[Stored data entries]
━━━━

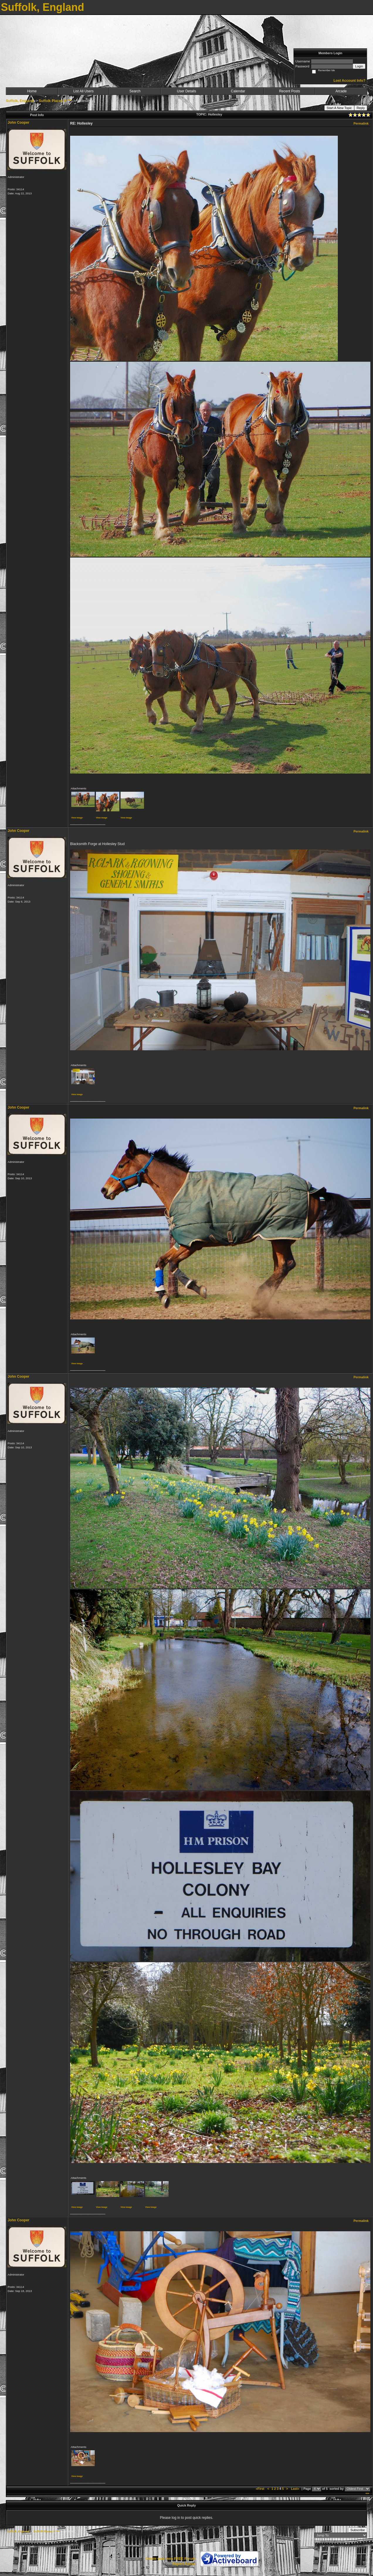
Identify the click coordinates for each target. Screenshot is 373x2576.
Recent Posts (289, 91)
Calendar (238, 91)
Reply (361, 108)
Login (359, 66)
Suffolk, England (20, 101)
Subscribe (357, 2530)
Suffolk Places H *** (55, 101)
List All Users (83, 91)
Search (134, 91)
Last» (295, 2488)
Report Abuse (183, 2564)
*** (367, 2494)
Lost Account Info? (349, 81)
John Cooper (18, 122)
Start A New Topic (339, 108)
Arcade (341, 91)
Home (32, 91)
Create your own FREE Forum (170, 2559)
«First (260, 2488)
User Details (186, 91)
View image (77, 817)
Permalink (361, 123)
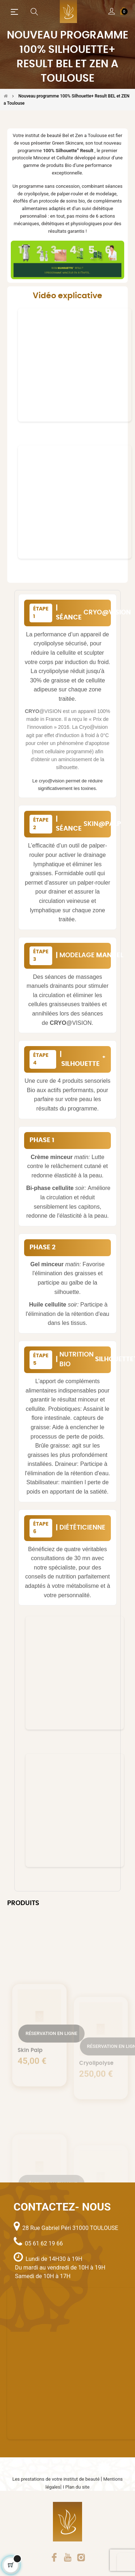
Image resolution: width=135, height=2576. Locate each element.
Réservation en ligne (51, 2069)
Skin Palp (30, 2086)
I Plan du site (76, 2487)
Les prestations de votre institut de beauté (56, 2479)
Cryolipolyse (96, 2092)
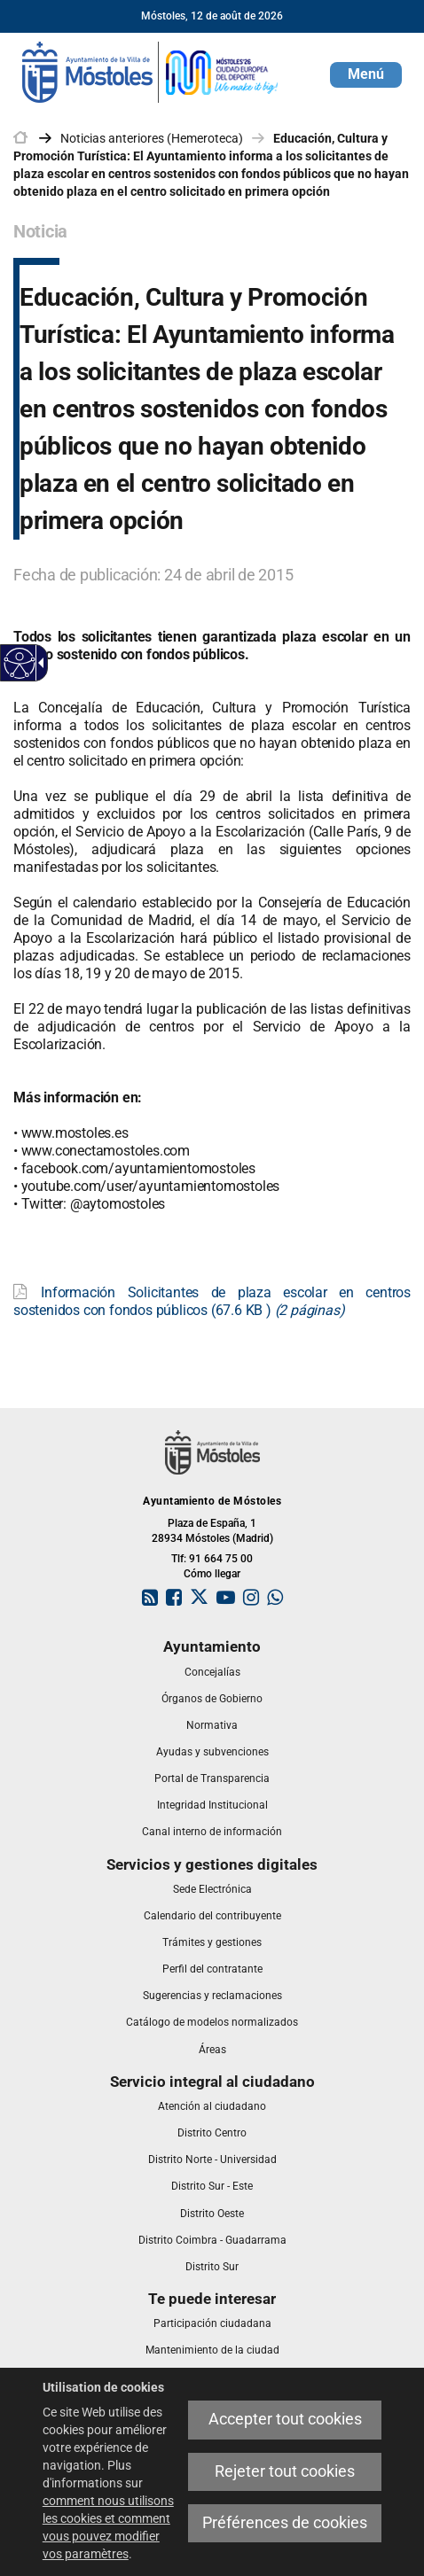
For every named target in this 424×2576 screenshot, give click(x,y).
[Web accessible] (20, 663)
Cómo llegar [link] (212, 1574)
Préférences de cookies (284, 2523)
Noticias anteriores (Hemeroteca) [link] (151, 138)
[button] (366, 75)
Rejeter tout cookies (285, 2471)
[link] (150, 71)
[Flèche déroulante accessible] (38, 663)
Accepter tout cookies (285, 2419)
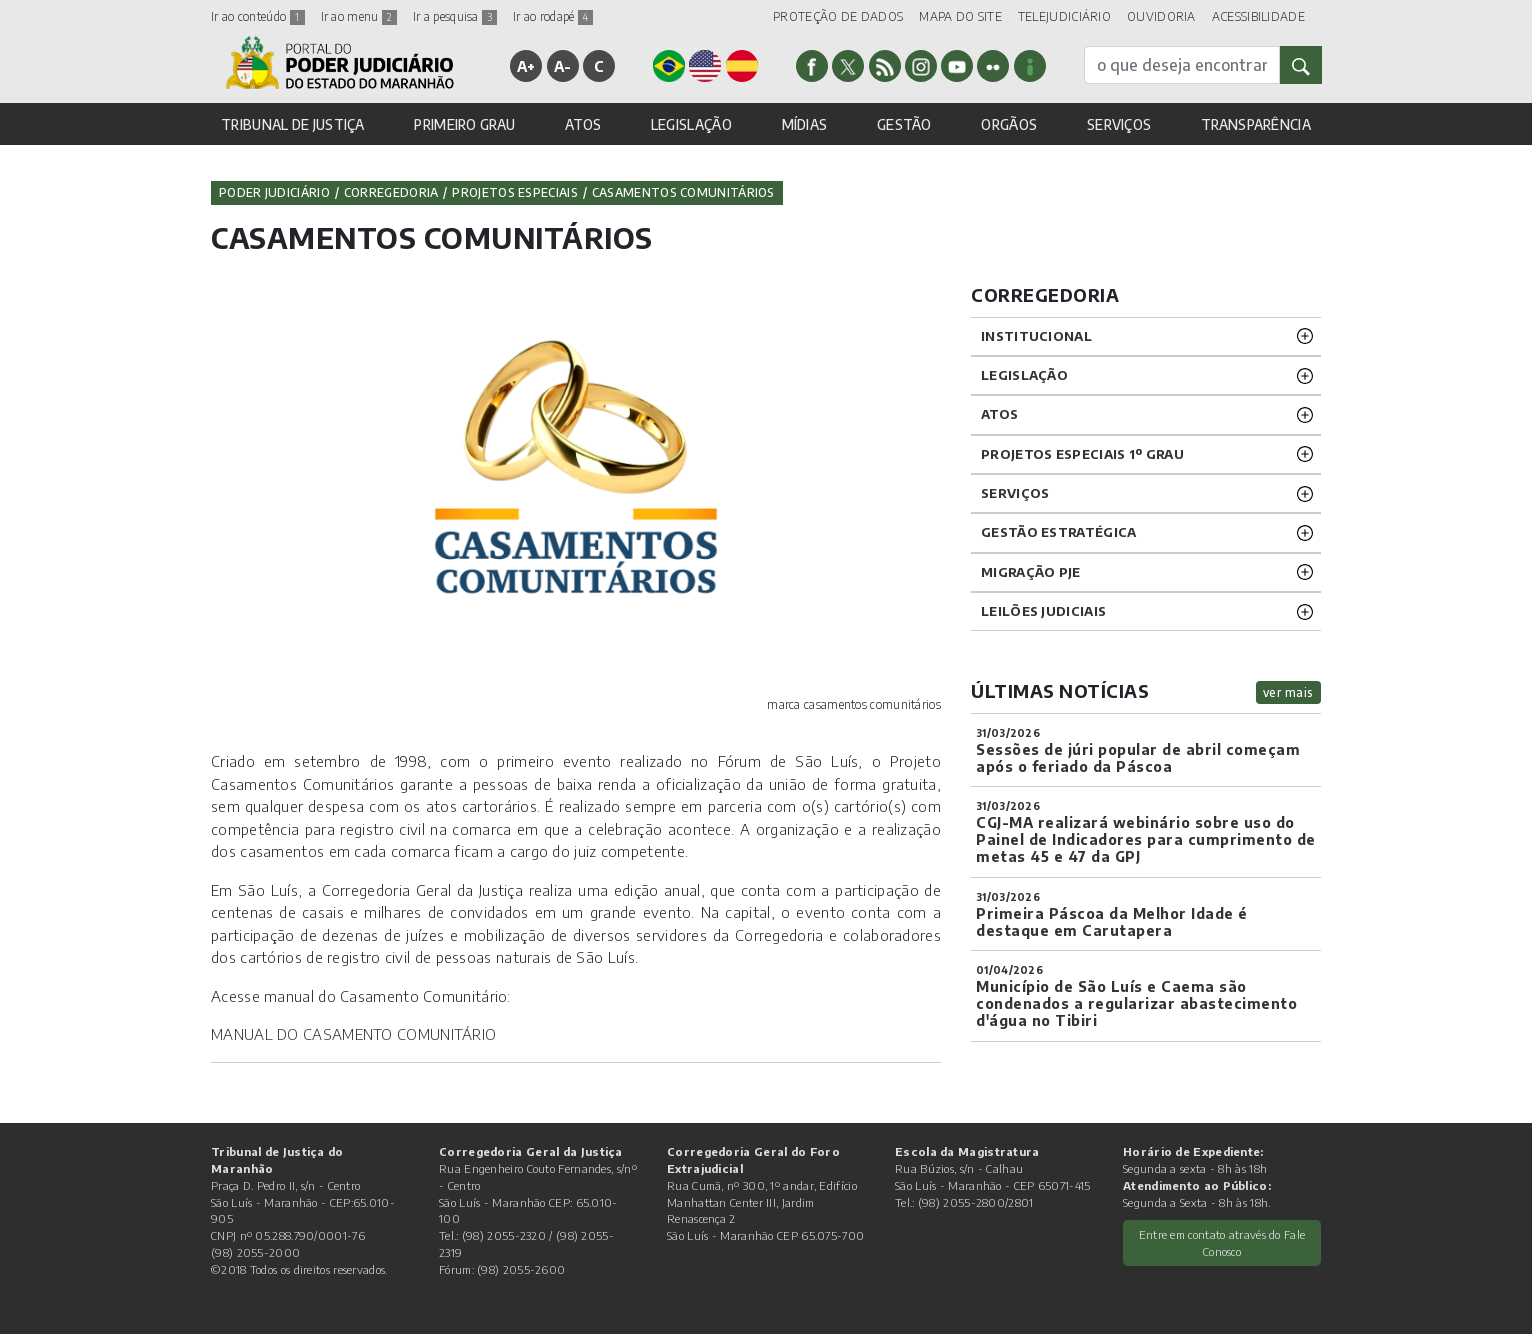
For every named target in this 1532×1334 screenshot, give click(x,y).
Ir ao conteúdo (258, 16)
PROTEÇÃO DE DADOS (838, 16)
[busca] (1182, 65)
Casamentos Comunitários (683, 192)
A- (563, 66)
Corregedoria (391, 192)
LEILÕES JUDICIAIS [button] (1043, 611)
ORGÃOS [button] (1009, 124)
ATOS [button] (583, 124)
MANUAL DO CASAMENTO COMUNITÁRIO (353, 1034)
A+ (526, 66)
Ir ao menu (359, 16)
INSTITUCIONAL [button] (1036, 336)
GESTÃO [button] (904, 124)
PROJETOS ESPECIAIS (514, 192)
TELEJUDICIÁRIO (1064, 16)
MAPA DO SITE (960, 16)
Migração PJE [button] (1031, 572)
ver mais (1288, 692)
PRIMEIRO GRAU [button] (464, 124)
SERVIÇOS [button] (1119, 124)
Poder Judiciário (274, 192)
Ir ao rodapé (553, 16)
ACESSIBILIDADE (1258, 16)
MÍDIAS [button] (805, 124)
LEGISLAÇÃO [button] (691, 124)
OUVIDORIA (1161, 16)
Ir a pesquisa (455, 16)
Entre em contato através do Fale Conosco (1222, 1242)
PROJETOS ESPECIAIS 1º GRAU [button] (1082, 454)
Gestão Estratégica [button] (1058, 532)
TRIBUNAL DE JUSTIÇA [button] (293, 124)
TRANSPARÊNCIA (1256, 124)
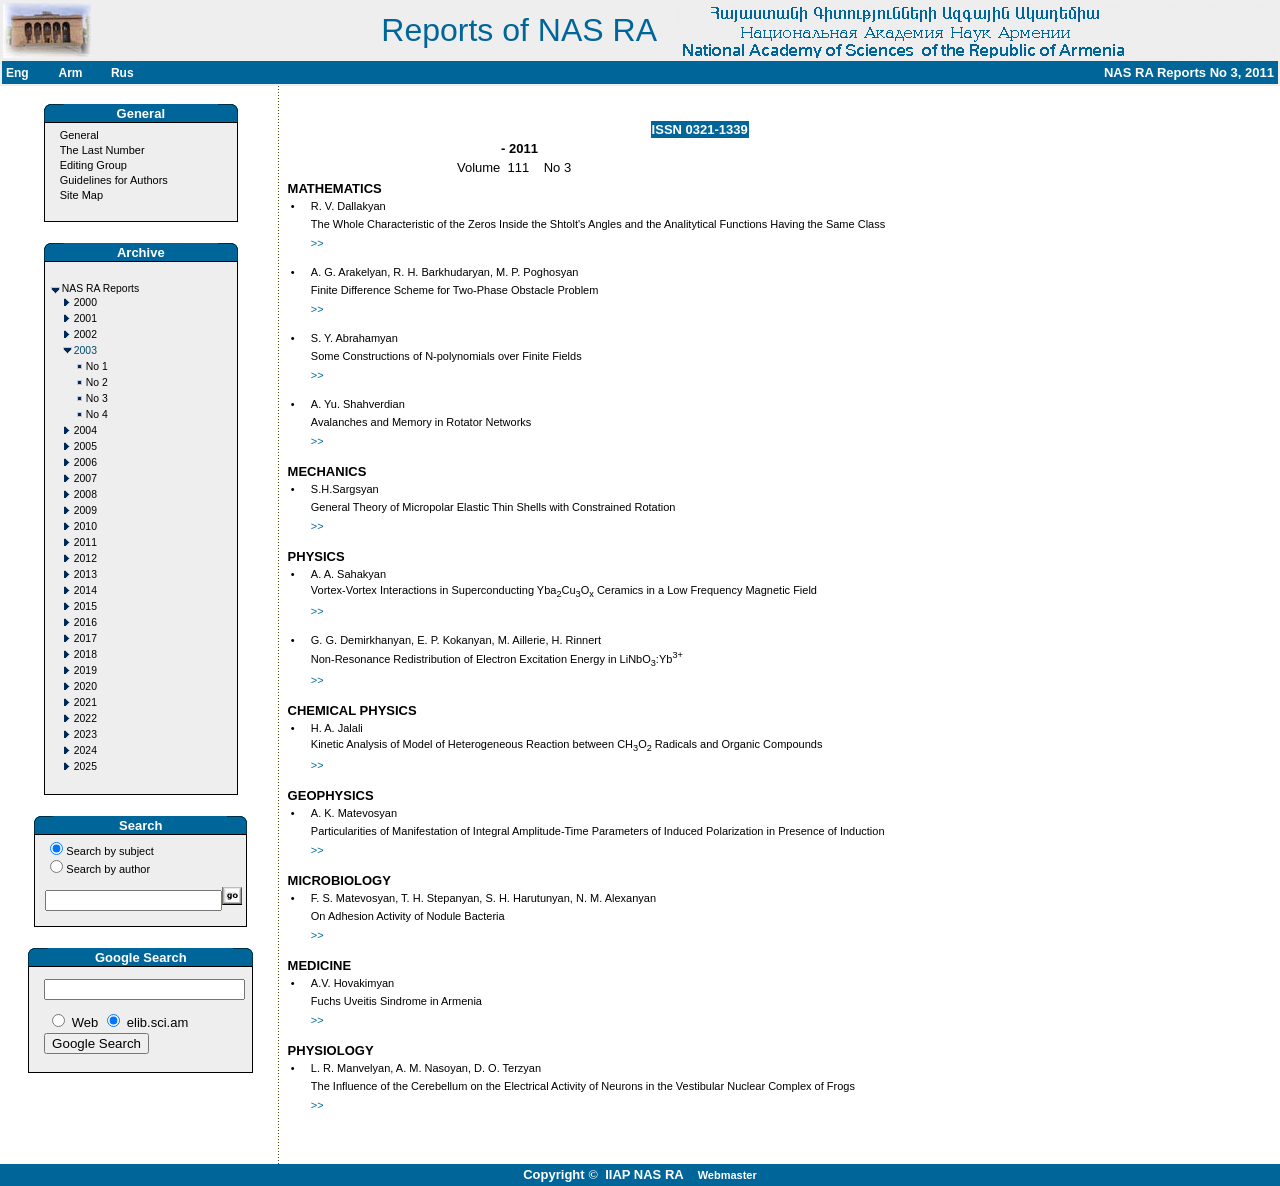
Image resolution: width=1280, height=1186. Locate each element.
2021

━━━━

### Task requirements
Return the lines of the listing verbatim, from the line containing "MAPA DO SITE (960, 16)" through the end of the listing, inclusive. Leave the pictures out of your answer.

### Full solution
MAPA DO SITE (960, 16)
Migração PJE [button] (1031, 572)
ver mais (1288, 692)
PRIMEIRO GRAU [button] (464, 124)
SERVIÇOS [button] (1119, 124)
Poder Judiciário (274, 192)
Ir ao rodapé (553, 16)
ACESSIBILIDADE (1258, 16)
MÍDIAS [button] (805, 124)
LEGISLAÇÃO [button] (691, 124)
OUVIDORIA (1161, 16)
Ir a pesquisa (455, 16)
Entre em contato através do Fale Conosco (1222, 1242)
PROJETOS ESPECIAIS 1º GRAU [button] (1082, 454)
Gestão Estratégica [button] (1058, 532)
TRIBUNAL DE JUSTIÇA [button] (293, 124)
TRANSPARÊNCIA (1256, 124)
Image resolution: width=1280, height=1186. Locate each element.
2021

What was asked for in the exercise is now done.